“Then you will know that I, the Lord your God, live in Zion, my holy mountain. Jerusalem will be holy forever, and foreign armies will never conquer her again.
“In that day the mountains will drip with sweet wine, and the hills will flow with milk. Water will fill the streambeds of Judah, and a fountain will burst forth from the Lord’s Temple, watering the arid valley of acacias.
“But Egypt will become a wasteland and Edom will become a wilderness, because they attacked the people of Judah and killed innocent people in their land.
“But Judah will be filled with people forever, and Jerusalem will endure through all generations.
“I will pardon my people’s crimes, which I have not yet pardoned; and I, the Lord, will make my home in Jerusalem with my people.”
At the beginning of his prophecy, Joel stressed the need for repentance. Now the book ends with the promise of forgiveness that repentance brings. Joel wanted to convince the people to wake up (1:5), get rid of their complacency, and realize the danger of living apart from God. His message to us is that there is still time; anyone who calls on God’s name can be saved (2:12-14, 32). Those who turn to God will enjoy the blessings mentioned in Joel’s prophecy; those who refuse will face destruction.
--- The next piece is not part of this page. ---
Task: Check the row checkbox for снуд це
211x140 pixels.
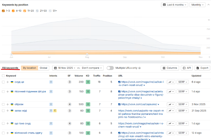Action: pyautogui.click(x=3, y=82)
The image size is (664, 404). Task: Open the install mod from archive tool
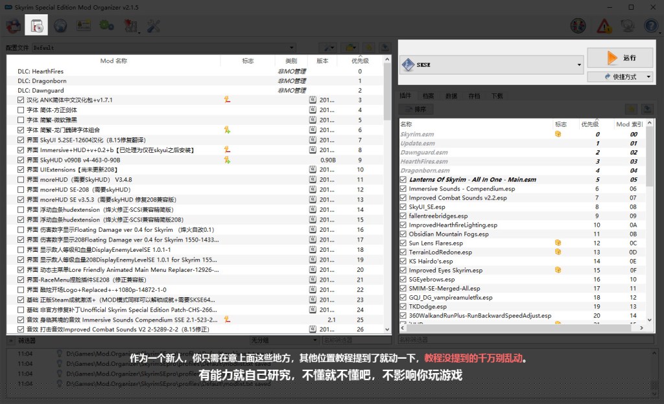coord(36,25)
The picture of this restored land is one of perfect beauty, similar to the garden of Eden. The life-giving fountain flowing from the Lord’s house illustrates the blessings that come from God. Those who attach themselves to him will be forever fruitful. (See also Ezekiel 47:1-12; Revelation 22:1-2.)
The last word will be God’s; his ultimate sovereignty will be revealed in the end. We cannot predict when that end will come, but we can have confidence in his control over the world’s events. The world’s history, as well as our own pilgrimage, is in God’s hands. We can be secure in his love and trust him to guide our decisions. Pray about your commitment to trust God.